The problem → Copy the records below word for word, starting at the line containing "has width=1170, height=780." and ending at the line containing "Looking at the screenshot, I should click(x=1218, y=474).".

Data provided →
__________________________________________________

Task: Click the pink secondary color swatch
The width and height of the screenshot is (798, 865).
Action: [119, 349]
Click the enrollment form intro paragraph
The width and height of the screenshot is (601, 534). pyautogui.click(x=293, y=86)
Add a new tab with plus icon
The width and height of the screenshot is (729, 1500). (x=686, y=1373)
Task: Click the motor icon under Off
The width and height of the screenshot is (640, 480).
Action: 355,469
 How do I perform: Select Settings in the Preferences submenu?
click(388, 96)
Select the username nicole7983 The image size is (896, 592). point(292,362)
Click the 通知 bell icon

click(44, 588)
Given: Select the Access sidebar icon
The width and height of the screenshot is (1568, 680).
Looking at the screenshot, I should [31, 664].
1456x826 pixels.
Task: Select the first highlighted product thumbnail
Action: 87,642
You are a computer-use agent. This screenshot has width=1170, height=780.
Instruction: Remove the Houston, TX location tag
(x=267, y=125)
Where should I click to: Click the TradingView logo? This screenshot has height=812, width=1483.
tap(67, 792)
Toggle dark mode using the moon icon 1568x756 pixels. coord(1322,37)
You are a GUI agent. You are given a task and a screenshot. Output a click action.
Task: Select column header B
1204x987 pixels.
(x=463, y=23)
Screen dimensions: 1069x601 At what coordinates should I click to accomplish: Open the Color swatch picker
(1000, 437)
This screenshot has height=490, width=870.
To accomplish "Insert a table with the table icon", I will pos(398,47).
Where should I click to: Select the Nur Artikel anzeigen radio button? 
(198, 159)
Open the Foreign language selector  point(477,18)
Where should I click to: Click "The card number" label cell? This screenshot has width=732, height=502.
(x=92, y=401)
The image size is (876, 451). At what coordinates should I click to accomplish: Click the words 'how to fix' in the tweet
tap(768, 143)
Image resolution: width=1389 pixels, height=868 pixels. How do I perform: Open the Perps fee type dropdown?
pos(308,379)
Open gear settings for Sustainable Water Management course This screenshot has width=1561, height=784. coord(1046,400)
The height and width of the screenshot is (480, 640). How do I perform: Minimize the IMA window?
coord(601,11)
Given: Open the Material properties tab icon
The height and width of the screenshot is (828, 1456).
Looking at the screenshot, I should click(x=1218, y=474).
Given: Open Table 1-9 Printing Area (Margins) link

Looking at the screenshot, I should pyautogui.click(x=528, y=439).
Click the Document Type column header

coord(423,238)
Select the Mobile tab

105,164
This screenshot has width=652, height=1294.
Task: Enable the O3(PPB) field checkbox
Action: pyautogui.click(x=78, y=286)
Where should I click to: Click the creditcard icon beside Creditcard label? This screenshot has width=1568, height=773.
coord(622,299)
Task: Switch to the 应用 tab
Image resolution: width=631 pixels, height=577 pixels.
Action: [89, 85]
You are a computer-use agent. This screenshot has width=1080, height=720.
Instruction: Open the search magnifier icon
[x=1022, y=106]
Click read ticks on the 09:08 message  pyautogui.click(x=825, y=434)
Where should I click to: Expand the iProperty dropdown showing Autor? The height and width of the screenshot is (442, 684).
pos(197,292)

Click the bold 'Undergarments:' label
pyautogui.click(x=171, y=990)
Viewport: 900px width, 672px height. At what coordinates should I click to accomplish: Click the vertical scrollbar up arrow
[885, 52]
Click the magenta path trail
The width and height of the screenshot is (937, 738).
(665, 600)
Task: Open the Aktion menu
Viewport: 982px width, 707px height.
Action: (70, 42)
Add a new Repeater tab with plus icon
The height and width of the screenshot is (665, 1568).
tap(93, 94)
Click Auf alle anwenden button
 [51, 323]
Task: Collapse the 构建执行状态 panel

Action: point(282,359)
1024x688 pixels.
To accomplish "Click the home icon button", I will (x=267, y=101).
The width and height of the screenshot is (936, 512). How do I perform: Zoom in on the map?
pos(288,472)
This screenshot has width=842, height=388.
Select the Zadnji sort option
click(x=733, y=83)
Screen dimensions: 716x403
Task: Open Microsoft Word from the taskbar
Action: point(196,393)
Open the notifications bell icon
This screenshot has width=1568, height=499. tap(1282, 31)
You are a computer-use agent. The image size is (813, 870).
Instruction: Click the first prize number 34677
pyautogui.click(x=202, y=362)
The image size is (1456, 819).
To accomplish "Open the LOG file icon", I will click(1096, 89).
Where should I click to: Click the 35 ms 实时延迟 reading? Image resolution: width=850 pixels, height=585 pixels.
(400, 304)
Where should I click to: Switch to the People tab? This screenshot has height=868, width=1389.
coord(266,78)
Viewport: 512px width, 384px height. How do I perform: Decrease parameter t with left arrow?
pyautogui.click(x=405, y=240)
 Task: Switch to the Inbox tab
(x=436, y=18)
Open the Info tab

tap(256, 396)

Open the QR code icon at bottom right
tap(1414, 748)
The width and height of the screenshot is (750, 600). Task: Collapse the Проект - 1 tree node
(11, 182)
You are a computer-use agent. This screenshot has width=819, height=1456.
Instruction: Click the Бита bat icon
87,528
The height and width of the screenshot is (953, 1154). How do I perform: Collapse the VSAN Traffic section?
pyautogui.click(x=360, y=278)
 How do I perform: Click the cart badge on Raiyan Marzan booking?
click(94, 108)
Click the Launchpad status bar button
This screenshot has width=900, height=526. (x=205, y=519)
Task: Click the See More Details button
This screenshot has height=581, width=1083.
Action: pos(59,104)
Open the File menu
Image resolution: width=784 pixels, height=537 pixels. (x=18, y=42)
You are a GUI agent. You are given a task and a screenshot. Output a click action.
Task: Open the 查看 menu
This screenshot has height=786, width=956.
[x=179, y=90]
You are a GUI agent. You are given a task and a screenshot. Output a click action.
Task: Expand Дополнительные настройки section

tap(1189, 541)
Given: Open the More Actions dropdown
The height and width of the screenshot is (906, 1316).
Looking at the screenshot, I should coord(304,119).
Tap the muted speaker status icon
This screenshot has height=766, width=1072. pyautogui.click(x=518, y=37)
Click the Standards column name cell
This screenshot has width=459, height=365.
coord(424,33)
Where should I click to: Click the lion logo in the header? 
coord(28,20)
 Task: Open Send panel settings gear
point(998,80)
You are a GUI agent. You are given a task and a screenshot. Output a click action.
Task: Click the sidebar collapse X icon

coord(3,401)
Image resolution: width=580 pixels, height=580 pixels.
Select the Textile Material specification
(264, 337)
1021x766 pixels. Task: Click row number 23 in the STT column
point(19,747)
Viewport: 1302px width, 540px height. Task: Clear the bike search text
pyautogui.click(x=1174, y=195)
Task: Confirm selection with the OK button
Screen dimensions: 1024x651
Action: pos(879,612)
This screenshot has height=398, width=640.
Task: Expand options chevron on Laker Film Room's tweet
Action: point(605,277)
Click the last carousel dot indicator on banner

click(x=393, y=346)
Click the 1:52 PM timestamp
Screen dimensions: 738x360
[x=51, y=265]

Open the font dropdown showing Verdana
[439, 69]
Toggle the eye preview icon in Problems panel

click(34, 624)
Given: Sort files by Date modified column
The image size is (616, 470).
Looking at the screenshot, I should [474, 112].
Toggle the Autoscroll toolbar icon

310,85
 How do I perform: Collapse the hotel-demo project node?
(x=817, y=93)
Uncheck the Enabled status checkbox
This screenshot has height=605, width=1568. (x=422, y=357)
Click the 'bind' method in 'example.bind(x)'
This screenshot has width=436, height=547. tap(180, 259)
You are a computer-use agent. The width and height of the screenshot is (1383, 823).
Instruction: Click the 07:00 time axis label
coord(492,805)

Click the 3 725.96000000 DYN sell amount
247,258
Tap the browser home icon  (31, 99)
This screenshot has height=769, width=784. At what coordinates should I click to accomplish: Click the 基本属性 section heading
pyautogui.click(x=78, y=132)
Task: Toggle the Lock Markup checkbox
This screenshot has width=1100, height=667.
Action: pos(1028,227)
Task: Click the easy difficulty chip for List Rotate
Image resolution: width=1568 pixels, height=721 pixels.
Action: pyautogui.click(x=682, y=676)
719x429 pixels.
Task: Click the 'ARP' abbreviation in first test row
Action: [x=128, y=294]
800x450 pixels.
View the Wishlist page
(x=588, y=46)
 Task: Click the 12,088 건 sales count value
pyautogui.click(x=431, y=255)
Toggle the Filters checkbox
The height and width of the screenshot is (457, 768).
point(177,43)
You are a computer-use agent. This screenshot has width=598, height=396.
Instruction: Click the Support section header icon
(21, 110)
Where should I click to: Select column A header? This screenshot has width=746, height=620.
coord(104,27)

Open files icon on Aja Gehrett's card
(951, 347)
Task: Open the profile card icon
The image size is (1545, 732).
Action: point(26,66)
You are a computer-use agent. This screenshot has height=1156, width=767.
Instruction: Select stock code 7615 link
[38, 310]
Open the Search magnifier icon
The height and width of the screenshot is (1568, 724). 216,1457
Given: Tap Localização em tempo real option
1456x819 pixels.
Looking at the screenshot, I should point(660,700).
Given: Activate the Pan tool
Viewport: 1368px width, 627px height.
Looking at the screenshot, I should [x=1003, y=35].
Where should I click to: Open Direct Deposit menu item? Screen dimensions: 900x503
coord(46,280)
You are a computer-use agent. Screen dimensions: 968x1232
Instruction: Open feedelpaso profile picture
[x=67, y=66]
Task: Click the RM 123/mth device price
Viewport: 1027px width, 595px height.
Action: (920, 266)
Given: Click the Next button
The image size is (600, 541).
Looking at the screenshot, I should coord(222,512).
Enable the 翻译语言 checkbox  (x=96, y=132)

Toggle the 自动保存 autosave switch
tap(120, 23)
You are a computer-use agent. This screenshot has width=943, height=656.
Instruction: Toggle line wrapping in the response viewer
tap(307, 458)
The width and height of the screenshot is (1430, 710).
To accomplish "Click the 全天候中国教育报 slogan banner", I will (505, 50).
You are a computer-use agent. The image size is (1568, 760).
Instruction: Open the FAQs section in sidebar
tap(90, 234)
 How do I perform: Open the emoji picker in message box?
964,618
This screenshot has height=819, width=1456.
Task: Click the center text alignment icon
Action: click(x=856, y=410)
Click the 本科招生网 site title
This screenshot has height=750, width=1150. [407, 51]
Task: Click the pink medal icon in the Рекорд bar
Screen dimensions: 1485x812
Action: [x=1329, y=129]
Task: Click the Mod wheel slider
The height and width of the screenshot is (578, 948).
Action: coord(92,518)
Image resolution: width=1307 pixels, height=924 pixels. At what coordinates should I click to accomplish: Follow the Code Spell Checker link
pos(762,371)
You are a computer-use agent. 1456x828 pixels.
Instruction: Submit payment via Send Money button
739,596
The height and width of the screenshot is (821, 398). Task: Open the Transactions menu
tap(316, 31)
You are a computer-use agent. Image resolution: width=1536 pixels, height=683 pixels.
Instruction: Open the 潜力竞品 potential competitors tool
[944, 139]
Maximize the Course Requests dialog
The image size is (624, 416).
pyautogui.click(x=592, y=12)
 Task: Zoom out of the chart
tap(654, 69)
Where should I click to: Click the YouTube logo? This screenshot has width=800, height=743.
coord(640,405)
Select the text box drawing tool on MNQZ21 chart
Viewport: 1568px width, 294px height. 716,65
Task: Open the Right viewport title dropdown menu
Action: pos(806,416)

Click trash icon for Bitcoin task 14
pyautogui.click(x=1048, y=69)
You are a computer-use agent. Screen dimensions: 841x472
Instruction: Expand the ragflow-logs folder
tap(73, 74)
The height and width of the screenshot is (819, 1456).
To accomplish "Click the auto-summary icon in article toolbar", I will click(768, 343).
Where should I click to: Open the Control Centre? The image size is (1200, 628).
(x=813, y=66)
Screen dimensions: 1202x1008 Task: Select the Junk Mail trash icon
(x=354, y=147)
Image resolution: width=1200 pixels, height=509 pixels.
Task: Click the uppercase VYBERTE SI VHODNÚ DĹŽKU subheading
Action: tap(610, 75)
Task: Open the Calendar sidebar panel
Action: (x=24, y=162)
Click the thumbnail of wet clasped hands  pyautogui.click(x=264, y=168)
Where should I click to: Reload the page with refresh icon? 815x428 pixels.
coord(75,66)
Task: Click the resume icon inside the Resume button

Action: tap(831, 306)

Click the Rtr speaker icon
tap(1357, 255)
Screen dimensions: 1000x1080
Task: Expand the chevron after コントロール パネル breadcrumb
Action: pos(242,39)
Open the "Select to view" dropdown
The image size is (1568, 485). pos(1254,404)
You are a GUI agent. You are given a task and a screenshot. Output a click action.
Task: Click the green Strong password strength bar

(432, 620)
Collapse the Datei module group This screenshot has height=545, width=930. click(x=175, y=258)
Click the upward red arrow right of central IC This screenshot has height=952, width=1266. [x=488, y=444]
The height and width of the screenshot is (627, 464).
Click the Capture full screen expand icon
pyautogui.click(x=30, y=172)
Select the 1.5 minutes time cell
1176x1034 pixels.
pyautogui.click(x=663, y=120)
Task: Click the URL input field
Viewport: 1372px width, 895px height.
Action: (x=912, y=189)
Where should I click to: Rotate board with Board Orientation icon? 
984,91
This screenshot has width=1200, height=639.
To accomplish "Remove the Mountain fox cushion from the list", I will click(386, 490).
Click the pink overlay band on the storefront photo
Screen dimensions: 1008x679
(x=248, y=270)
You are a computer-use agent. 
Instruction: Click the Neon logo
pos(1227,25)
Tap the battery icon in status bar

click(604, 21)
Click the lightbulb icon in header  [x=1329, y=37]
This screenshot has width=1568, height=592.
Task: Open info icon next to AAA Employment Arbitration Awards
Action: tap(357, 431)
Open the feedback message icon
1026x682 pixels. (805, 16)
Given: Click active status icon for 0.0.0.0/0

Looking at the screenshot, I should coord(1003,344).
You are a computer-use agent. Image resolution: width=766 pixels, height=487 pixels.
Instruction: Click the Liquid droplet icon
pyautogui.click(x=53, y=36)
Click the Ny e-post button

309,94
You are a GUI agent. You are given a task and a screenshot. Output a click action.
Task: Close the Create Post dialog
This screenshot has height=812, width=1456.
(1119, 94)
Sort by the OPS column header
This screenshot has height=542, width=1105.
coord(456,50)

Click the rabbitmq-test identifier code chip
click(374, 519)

__________________________________________________

Exercise response →
You are a computer-use agent. This screenshot has width=1170, height=780.
Instruction: Remove the Houston, TX location tag
(x=267, y=125)
Where should I click to: Click the TradingView logo? This screenshot has height=812, width=1483.
tap(67, 792)
Toggle dark mode using the moon icon 1568x756 pixels. coord(1322,37)
You are a GUI agent. You are given a task and a screenshot. Output a click action.
Task: Select column header B
1204x987 pixels.
(x=463, y=23)
Screen dimensions: 1069x601 At what coordinates should I click to accomplish: Open the Color swatch picker
(1000, 437)
This screenshot has height=490, width=870.
To accomplish "Insert a table with the table icon", I will pos(398,47).
Where should I click to: Select the Nur Artikel anzeigen radio button? 
(198, 159)
Open the Foreign language selector  point(477,18)
Where should I click to: Click "The card number" label cell? This screenshot has width=732, height=502.
(x=92, y=401)
The image size is (876, 451). At what coordinates should I click to accomplish: Click the words 'how to fix' in the tweet
tap(768, 143)
Image resolution: width=1389 pixels, height=868 pixels. How do I perform: Open the Perps fee type dropdown?
pos(308,379)
Open gear settings for Sustainable Water Management course This screenshot has width=1561, height=784. coord(1046,400)
The height and width of the screenshot is (480, 640). How do I perform: Minimize the IMA window?
coord(601,11)
Given: Open the Material properties tab icon
The height and width of the screenshot is (828, 1456).
Looking at the screenshot, I should click(x=1218, y=474).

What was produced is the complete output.